Data storage – 10 terabits on one coin-size surface
Imagine all the data which could be stored on 250 DVDs. A team from the University of Massachusetts Amherst and the University of California Berkeley said they had found a faster, more efficient way of making a thin semiconductor film that, by their claims, could dramatically improve data storage.
Many teams have tried to use polymers to create sheets of semiconductor films but the material often lost its structure when spread over large surfaces. To overcome this, the team lead by Thomas Russell of the University of Massachusetts heated sapphire crystals to create a specific pattern of ridges on the surface. This served as a guide for the semiconductor film.
Russell conceived of this new approach with co-lead investigator Ting Xu, a UC Berkeley assistant professor with joint appointments in the Department of Material Sciences and Engineering and the Department of Chemistry. Xu explained that the molecules in the thin film of block copolymers – two or more chemically dissimilar polymer chains linked together – will self-assemble into a precise, equidistant pattern when spread out on a surface. For more than a decade, researchers have been trying to exploit this characteristic for use in semiconductor manufacturing, but they have been constrained because the order starts to break down as the size of the area increases.
Once the formation breaks down, the individual domains cannot be read or written to, rendering them useless as a form of data storage. To overcome this size constraint, Russell and Xu conceived of the elegantly simple solution of layering the film of block copolymers onto the surface of a commercially available sapphire crystal. When the crystal is cut at an angle – a common procedure known as a miscut – and heated from 1,300 to 1,500 °C for 24 hours, its surface reorganizes into a highly ordered pattern of sawtooth ridges that can then be used to guide the self-assembly of the block polymers.
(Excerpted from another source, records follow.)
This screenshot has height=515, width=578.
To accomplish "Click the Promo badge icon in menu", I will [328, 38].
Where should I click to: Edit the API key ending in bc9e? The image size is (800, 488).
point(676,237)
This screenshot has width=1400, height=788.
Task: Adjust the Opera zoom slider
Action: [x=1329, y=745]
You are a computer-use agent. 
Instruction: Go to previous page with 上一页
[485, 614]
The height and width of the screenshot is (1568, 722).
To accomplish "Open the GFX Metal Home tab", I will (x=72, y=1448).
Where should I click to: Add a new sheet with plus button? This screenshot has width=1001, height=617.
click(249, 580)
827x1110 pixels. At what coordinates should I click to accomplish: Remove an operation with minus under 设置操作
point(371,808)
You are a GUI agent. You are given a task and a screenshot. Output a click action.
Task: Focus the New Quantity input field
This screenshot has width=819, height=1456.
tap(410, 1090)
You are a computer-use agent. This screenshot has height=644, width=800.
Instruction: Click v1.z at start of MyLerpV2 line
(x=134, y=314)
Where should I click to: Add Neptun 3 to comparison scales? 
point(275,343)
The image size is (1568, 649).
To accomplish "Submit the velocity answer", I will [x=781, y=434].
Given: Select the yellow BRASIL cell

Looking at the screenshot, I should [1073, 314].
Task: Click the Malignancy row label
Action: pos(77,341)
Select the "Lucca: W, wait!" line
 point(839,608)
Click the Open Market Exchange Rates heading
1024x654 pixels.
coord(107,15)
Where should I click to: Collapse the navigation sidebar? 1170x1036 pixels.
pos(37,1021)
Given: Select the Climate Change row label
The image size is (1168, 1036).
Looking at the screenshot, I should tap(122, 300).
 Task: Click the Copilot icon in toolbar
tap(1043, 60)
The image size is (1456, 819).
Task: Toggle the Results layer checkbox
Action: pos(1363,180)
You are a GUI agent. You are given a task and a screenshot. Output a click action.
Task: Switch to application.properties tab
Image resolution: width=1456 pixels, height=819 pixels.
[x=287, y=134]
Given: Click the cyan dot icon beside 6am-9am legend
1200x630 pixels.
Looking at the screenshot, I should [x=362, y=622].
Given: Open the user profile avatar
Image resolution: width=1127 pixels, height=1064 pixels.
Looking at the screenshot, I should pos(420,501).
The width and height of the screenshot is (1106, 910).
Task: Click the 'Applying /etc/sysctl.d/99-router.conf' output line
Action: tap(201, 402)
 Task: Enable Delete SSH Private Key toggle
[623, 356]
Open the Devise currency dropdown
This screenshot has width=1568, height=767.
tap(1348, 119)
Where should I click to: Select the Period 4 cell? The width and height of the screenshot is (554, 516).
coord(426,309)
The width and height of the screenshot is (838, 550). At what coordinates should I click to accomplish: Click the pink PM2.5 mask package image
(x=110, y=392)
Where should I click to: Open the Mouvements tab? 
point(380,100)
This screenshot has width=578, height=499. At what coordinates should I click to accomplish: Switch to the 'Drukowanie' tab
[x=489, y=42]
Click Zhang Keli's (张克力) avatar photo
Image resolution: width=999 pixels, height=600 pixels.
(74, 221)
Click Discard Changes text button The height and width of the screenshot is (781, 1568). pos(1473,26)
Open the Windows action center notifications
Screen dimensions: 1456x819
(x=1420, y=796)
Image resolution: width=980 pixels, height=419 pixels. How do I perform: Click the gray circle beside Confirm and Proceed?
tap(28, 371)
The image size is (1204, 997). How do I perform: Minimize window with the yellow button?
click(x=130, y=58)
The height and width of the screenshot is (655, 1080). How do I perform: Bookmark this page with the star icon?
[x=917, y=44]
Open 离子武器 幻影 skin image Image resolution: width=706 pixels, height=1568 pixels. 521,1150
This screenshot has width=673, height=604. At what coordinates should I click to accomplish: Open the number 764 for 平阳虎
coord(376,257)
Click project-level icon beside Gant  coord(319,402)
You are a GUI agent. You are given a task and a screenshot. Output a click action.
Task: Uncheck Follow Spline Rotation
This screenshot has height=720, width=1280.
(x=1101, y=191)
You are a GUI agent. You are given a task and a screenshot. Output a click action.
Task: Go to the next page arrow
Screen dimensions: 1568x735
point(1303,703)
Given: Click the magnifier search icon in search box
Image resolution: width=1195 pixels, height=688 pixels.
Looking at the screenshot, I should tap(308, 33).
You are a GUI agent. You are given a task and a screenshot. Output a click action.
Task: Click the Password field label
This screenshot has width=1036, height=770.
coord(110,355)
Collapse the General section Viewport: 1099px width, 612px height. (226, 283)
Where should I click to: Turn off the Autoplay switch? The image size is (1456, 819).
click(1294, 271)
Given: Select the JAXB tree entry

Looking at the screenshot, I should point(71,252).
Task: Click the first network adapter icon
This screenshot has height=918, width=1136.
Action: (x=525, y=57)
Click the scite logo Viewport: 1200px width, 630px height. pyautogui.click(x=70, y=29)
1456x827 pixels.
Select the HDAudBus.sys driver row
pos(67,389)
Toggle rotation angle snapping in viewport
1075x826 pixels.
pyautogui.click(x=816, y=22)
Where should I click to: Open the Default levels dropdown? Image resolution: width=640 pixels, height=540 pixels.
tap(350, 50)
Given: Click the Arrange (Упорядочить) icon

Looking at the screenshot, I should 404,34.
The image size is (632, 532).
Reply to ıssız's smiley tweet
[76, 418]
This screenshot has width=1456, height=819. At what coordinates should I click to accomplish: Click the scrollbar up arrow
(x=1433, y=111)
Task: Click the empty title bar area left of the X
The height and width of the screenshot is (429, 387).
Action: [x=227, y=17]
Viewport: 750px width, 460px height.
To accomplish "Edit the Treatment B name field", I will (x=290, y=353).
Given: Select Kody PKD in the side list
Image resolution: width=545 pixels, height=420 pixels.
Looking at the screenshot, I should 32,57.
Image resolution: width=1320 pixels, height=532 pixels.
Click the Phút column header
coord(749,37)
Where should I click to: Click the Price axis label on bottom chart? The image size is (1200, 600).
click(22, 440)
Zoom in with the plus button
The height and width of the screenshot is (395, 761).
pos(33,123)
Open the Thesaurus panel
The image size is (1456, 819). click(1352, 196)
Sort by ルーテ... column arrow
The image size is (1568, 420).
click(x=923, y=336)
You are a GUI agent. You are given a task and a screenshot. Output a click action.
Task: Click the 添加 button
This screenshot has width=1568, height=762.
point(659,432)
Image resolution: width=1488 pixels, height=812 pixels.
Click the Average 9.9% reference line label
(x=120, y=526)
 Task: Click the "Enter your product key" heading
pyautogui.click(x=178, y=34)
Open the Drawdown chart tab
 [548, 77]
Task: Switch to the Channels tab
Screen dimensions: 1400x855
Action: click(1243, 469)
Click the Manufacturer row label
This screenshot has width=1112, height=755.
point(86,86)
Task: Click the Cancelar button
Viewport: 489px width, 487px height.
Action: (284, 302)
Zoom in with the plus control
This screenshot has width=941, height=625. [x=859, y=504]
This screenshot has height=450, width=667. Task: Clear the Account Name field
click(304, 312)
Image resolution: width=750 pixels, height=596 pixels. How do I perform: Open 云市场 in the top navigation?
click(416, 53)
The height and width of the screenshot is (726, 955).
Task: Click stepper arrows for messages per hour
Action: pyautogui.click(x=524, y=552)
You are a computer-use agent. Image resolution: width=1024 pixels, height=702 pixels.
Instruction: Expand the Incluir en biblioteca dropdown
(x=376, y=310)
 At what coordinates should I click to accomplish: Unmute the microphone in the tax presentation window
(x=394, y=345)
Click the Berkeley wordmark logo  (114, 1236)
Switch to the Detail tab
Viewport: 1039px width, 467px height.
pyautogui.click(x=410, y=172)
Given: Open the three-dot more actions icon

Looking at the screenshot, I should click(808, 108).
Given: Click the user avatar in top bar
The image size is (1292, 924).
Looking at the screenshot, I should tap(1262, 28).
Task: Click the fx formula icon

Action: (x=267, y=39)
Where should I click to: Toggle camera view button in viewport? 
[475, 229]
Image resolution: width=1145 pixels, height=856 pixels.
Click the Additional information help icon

With this technique, the researchers were able to achieve defect-free arrays of nanoscopic elements with feature sizes as small as 3 nanometers. Because crystals come in a variety of sizes, there are few limitations to how large this block copolymer array can be produced, the researchers said. They also noted that the angle and depth of the sawtooth ridges can be easily varied by changing the temperature at which the crystal is heated to fine tune the desired pattern.
Other research teams are engaged in similar efforts to break the size barrier of self-assembled block copolymers, but this new project by the UMass Amherst-UC Berkeley scientists differs in that it does not rely upon advances in lithography to achieve its goals.
Russell and Xu’s approach differs from how other researchers have been trying to increase storage density. Most have been using optical lithography, which sends light through a mask onto a photosensitive surface. That process creates a pattern to guide the copolymers into assembling.
The new technology could create chip features just 3nm across, outperforming current microprocessor manufacturing techniques, which at their best create features about 45nm across. Photolithography is running into basic barriers to achieving greater density, and the new approach uses less environmentally harmful chemicals, Xu said. But actually applying the technique to CPUs would pose some challenges, such as the need to create random patterns on a CPU, Xu said.
Along with the evolution of media and the development of holograms or environmentally projected images, the hunger for data storage density is growing higher.
In the semiconductor industry, optical lithography is a process in which light passes through a mask with a desired circuit pattern onto a photosensitive material, or photoresist, that undergoes a chemical change. Several steps of chemical treatment are then used to develop the desired pattern for subsequent use. An added benefit, said Xu, is that “our technique is more environmentally friendly than photolithography, which requires the use of harsh chemicals and acids.”